Stored data entries
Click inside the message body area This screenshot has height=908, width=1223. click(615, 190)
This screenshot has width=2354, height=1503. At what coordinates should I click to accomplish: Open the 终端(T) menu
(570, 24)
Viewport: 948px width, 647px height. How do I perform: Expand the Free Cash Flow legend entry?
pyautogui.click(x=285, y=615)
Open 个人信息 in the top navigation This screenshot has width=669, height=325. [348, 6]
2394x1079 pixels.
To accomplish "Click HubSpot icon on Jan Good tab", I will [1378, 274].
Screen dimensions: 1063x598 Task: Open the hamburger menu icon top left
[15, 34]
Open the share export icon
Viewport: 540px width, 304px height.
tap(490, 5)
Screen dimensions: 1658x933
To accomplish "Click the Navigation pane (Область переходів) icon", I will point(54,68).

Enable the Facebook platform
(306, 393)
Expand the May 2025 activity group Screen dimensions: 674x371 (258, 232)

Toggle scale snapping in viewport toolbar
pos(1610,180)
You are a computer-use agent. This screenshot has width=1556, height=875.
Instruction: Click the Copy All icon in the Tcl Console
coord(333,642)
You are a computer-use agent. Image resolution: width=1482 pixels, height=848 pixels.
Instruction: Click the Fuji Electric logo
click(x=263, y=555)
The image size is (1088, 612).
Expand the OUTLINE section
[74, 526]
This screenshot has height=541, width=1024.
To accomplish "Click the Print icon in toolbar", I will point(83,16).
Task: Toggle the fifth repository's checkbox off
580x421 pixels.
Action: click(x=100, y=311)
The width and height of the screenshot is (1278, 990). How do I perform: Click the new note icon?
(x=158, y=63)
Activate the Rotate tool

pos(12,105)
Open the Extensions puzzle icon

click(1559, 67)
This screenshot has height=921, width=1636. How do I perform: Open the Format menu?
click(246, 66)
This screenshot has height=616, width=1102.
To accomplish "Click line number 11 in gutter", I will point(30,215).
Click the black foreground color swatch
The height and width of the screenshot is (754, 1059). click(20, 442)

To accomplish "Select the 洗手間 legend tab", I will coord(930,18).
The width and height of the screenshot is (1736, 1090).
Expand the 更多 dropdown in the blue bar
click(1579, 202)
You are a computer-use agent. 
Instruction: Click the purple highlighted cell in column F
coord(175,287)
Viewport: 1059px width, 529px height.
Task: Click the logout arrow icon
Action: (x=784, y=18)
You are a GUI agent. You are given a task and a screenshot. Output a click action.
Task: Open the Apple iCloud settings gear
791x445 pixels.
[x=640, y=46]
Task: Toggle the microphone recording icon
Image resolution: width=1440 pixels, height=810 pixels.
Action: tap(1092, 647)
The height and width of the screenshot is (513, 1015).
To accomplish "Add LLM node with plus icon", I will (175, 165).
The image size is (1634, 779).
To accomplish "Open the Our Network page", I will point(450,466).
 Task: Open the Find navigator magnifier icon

Instructions for the task:
Would you transcribe the records above exactly, leaving nothing out?

Your response:
Click inside the message body area This screenshot has height=908, width=1223. click(615, 190)
This screenshot has width=2354, height=1503. At what coordinates should I click to accomplish: Open the 终端(T) menu
(570, 24)
Viewport: 948px width, 647px height. How do I perform: Expand the Free Cash Flow legend entry?
pyautogui.click(x=285, y=615)
Open 个人信息 in the top navigation This screenshot has width=669, height=325. [348, 6]
2394x1079 pixels.
To accomplish "Click HubSpot icon on Jan Good tab", I will [1378, 274].
Screen dimensions: 1063x598 Task: Open the hamburger menu icon top left
[15, 34]
Open the share export icon
Viewport: 540px width, 304px height.
tap(490, 5)
Screen dimensions: 1658x933
To accomplish "Click the Navigation pane (Область переходів) icon", I will point(54,68).

Enable the Facebook platform
(306, 393)
Expand the May 2025 activity group Screen dimensions: 674x371 (258, 232)

Toggle scale snapping in viewport toolbar
pos(1610,180)
You are a computer-use agent. This screenshot has width=1556, height=875.
Instruction: Click the Copy All icon in the Tcl Console
coord(333,642)
You are a computer-use agent. Image resolution: width=1482 pixels, height=848 pixels.
Instruction: Click the Fuji Electric logo
click(x=263, y=555)
The image size is (1088, 612).
Expand the OUTLINE section
[74, 526]
This screenshot has height=541, width=1024.
To accomplish "Click the Print icon in toolbar", I will point(83,16).
Task: Toggle the fifth repository's checkbox off
580x421 pixels.
Action: click(x=100, y=311)
The width and height of the screenshot is (1278, 990). How do I perform: Click the new note icon?
(x=158, y=63)
Activate the Rotate tool

pos(12,105)
Open the Extensions puzzle icon

click(1559, 67)
This screenshot has height=921, width=1636. How do I perform: Open the Format menu?
click(246, 66)
This screenshot has height=616, width=1102.
To accomplish "Click line number 11 in gutter", I will point(30,215).
Click the black foreground color swatch
The height and width of the screenshot is (754, 1059). click(20, 442)

To accomplish "Select the 洗手間 legend tab", I will coord(930,18).
The width and height of the screenshot is (1736, 1090).
Expand the 更多 dropdown in the blue bar
click(1579, 202)
You are a computer-use agent. 
Instruction: Click the purple highlighted cell in column F
coord(175,287)
Viewport: 1059px width, 529px height.
Task: Click the logout arrow icon
Action: (x=784, y=18)
You are a GUI agent. You are given a task and a screenshot. Output a click action.
Task: Open the Apple iCloud settings gear
791x445 pixels.
[x=640, y=46]
Task: Toggle the microphone recording icon
Image resolution: width=1440 pixels, height=810 pixels.
Action: tap(1092, 647)
The height and width of the screenshot is (513, 1015).
To accomplish "Add LLM node with plus icon", I will (175, 165).
The image size is (1634, 779).
To accomplish "Open the Our Network page", I will point(450,466).
 Task: Open the Find navigator magnifier icon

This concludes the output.